Member of the National Assembly for Bouches-du-Rhône's 1st constituency
- In office 20 August 2023 – 9 June 2024
- Preceded by: Sabrina Agresti-Roubache
- Succeeded by: Monique Griseti

Personal details
- Born: 5 March 1964 (age 62) Marseille, France
- Party: Renaissance (2023–present)
- Other political affiliations: Miscellaneous right (until 2023)
- Occupation: Businessman

= Didier Parakian =

French businessman and politician (born 1964)

Didier Parakian (/fr/; born 5 March 1964) is a French businessman and politician who represented the 1st constituency of the Bouches-du-Rhône department in the National Assembly from 2023 to 2024. He is a member of Renaissance (RE).

Parakian made his fortune from ready-to-wear clothing. He has been a municipal councillor of Marseille since 2008 and was a deputy mayor from 2008 to 2020 under Mayor Jean-Claude Gaudin. In 2023, he took Sabrina Agresti-Roubache's seat in Parliament as her substitute, following her appointment to the government.

==Biography==
Parakian was born in Marseille. His Armenian grandparents migrated to France in 1920 from the Turkish cities of Bursa and Kütahya.

Parakian set up an eponymous fashion brand with his sister Marjorie. He sold the majority of the shares to the Thomas family in 2015. The following year, an unsuccessful attempt at becoming more upmarket led to the company going into receivership. In March 2017, the company was rescued by Chinese corporation Zhejiang Dunnu.

In 2008, Parakian was elected to the city council. He became a deputy to right-wing mayor Jean-Claude Gaudin.
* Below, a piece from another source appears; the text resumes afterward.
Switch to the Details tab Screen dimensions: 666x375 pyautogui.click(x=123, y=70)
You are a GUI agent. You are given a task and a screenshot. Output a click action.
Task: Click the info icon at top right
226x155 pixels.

In July 2020, Parakian was appointed to the council of the Aix-Marseille-Provence Metropolis and named in the executive led by Martine Vassal. He was put in charge of European funds.

Formerly a member of The Republicans (LR), Parakian ran for Emmanuel Macron's Renaissance in the 2022 French legislative election, as the substitute for Sabrina Agresti-Roubache's candidacy in Bouches-du-Rhône's 1st constituency. In July 2023, Agresti-Roubache was nominated for a ministerial post, and Parakian succeeded her as a deputy in the National Assembly. Agresti-Roubache ran for Renaissance in the 2024 French legislative election.